What the task requires: Copy every line of the records that contains the word "button", matching case exactly.
— begin —
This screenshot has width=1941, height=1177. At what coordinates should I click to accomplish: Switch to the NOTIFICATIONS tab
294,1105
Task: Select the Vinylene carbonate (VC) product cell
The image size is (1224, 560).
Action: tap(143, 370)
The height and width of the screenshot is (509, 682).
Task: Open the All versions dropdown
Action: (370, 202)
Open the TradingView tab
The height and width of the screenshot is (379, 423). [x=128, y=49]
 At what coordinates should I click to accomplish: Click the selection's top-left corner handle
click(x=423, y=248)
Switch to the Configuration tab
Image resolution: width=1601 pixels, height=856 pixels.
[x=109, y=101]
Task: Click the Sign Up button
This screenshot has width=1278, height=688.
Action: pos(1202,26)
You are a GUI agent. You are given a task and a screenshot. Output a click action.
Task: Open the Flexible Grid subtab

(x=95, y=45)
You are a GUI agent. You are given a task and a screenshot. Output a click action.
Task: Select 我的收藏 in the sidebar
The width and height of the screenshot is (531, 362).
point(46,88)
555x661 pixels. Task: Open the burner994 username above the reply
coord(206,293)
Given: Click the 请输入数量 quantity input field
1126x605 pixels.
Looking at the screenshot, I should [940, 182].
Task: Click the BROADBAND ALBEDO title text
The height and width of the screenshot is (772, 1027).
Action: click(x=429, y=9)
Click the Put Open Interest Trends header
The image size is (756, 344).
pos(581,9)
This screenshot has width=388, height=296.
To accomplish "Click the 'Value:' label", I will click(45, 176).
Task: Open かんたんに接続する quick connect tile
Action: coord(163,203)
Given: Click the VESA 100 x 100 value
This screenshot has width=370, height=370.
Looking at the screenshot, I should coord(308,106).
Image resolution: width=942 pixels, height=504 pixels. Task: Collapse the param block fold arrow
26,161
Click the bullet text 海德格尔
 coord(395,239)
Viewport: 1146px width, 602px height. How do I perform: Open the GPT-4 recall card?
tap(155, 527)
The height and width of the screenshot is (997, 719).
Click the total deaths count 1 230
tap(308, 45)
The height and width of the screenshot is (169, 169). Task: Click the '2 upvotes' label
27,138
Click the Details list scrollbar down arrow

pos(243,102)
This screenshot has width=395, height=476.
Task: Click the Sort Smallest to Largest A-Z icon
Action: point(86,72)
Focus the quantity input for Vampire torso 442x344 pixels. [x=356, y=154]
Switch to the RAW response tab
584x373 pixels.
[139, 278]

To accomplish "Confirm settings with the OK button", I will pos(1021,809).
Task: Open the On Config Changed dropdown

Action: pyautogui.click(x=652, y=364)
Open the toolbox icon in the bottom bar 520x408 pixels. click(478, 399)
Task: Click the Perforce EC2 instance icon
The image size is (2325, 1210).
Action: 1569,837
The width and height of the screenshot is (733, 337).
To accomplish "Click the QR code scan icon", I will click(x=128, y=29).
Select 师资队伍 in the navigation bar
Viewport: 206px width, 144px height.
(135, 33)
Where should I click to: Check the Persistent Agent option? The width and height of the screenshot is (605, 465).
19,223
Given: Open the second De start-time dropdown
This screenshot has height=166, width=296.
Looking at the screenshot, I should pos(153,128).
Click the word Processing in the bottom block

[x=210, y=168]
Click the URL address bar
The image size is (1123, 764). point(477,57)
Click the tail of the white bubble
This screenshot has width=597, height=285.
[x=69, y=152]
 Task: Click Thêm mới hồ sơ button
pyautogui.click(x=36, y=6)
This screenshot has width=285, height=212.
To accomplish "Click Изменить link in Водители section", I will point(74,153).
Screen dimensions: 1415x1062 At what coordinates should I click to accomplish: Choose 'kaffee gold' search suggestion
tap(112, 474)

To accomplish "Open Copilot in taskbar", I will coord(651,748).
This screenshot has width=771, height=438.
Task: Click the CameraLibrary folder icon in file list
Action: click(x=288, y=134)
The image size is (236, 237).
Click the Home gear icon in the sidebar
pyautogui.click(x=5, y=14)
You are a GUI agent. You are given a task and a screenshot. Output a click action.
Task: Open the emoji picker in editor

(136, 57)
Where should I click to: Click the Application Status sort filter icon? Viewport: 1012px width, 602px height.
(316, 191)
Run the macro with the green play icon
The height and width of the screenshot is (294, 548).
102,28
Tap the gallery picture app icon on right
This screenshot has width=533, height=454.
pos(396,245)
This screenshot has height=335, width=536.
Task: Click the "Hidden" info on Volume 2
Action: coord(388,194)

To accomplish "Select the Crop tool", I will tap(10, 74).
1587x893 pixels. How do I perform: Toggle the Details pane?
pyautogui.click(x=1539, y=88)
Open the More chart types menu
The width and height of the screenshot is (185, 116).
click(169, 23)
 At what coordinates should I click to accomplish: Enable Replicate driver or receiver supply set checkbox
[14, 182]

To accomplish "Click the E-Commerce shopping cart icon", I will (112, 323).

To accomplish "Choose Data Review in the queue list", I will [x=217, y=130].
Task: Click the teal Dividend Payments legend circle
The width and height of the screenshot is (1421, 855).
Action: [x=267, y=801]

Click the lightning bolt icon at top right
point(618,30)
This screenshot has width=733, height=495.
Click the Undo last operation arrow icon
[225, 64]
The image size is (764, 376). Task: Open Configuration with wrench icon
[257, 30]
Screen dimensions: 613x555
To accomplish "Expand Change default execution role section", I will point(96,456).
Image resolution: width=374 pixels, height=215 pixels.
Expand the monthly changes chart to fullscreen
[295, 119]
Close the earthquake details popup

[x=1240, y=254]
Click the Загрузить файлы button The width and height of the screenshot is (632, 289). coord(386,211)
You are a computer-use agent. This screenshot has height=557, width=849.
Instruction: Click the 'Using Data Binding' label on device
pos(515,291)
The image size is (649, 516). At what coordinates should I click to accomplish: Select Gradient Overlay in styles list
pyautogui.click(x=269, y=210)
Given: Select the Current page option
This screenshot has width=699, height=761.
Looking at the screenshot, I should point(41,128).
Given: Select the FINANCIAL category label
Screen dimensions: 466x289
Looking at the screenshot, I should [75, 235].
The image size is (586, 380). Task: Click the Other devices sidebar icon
— end —
Solution:
Task: Click the Sign Up button
To accomplish "Confirm settings with the OK button", I will pos(1021,809).
 Task: Click Thêm mới hồ sơ button
Click the Загрузить файлы button The width and height of the screenshot is (632, 289). coord(386,211)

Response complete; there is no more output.